In the passage on the House budget proposal, rewrite the section starting with "Cooper included the" and going on through "program’s current budget.", replacing "bipartisan support" with "support from both parties".

==== Document section

The budget also tinkers with some hiring language meant, according to Moore, to give the director clearer authority to making hiring decisions on a handful of bureau positions that are essentially political appointments. Schuremeier, who was initially appointed to the job by Republican Gov. Pat McCrory, said last week that he has had to negotiate those hires with the Cooper administration.

The budget would also give the SBI $33 million to build a new headquarters building if it does become its own independent agency.

Childcare grants out for now. The House proposal does not include $300 million to boost teacher pay in daycares and preschools around the state, which is a top priority for the state’s business community.

This money would replace pandemic-era federal subsidies that run out later this year, and which are used now to boost salaries in an industry struggling to find workers. Rising wages in the retail sector make it difficult to keep teachers in these jobs, according to daycare owners, which means long waiting lists for child care, which makes it difficult for some parents to have jobs.

Cooper included the funding in the budget he proposed in March.

The House’s omission was surprising because state Rep. Donny Lambeth, a House budget writer, co-sponsored a separate bill that included the money. The NC Chamber of Commerce also supports the funding as part of a broader response to worker shortages in the state’s daycare system, which has bipartisan support.

Lambeth, R-Forsyth, said the House’s health and human services budget committee didn’t recommend the money, so it wasn’t included. Rep. Larry Potts, one of that committee’s co-chairs, said Thursday that he expects some of the money will be added before the budget is final.

There is one much smaller, more targeted child care grant in the budget. Community colleges would get an extra $1.2 million per year to give child care grants to students with children, a nearly 50% increase to that program’s current budget.

Public defender salaries. One of the few successful Democratic efforts to amend this budget would boost the salaries of assistant public defenders around the state.

Raises for assistant district attorneys and assistant public defenders traditionally have been “in lockstep,” according to Mary Pollard, executive director of the North Carolina Office of Indigent Defense Services. But this proposal initially had much larger raises for prosecutors.

========
==== Records

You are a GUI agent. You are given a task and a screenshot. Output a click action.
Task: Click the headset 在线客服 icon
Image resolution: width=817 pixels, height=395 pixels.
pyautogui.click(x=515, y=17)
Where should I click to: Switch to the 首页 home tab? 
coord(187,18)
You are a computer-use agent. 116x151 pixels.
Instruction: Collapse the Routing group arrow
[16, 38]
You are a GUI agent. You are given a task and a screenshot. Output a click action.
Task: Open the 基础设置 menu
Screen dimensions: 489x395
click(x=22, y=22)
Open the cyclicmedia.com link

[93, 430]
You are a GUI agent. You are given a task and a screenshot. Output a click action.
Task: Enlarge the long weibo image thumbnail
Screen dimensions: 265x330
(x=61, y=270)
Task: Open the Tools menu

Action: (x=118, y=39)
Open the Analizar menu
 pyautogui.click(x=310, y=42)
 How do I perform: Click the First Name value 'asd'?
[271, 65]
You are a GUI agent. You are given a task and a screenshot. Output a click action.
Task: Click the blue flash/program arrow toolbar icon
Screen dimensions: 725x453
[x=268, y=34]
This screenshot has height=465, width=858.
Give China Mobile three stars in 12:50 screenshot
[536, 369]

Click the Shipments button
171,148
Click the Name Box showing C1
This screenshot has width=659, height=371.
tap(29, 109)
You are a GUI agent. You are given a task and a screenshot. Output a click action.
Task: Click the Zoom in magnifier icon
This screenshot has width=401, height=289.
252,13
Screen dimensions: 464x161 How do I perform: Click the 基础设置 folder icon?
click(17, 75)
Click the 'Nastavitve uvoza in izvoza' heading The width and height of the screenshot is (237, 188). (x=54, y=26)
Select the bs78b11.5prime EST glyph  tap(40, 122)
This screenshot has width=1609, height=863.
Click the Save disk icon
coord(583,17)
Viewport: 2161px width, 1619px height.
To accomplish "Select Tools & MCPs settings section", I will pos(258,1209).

========

**Answer section**
Cooper included the funding in the budget he proposed in March.

The House’s omission was surprising because state Rep. Donny Lambeth, a House budget writer, co-sponsored a separate bill that included the money. The NC Chamber of Commerce also supports the funding as part of a broader response to worker shortages in the state’s daycare system, which has support from both parties.

Lambeth, R-Forsyth, said the House’s health and human services budget committee didn’t recommend the money, so it wasn’t included. Rep. Larry Potts, one of that committee’s co-chairs, said Thursday that he expects some of the money will be added before the budget is final.

There is one much smaller, more targeted child care grant in the budget. Community colleges would get an extra $1.2 million per year to give child care grants to students with children, a nearly 50% increase to that program’s current budget.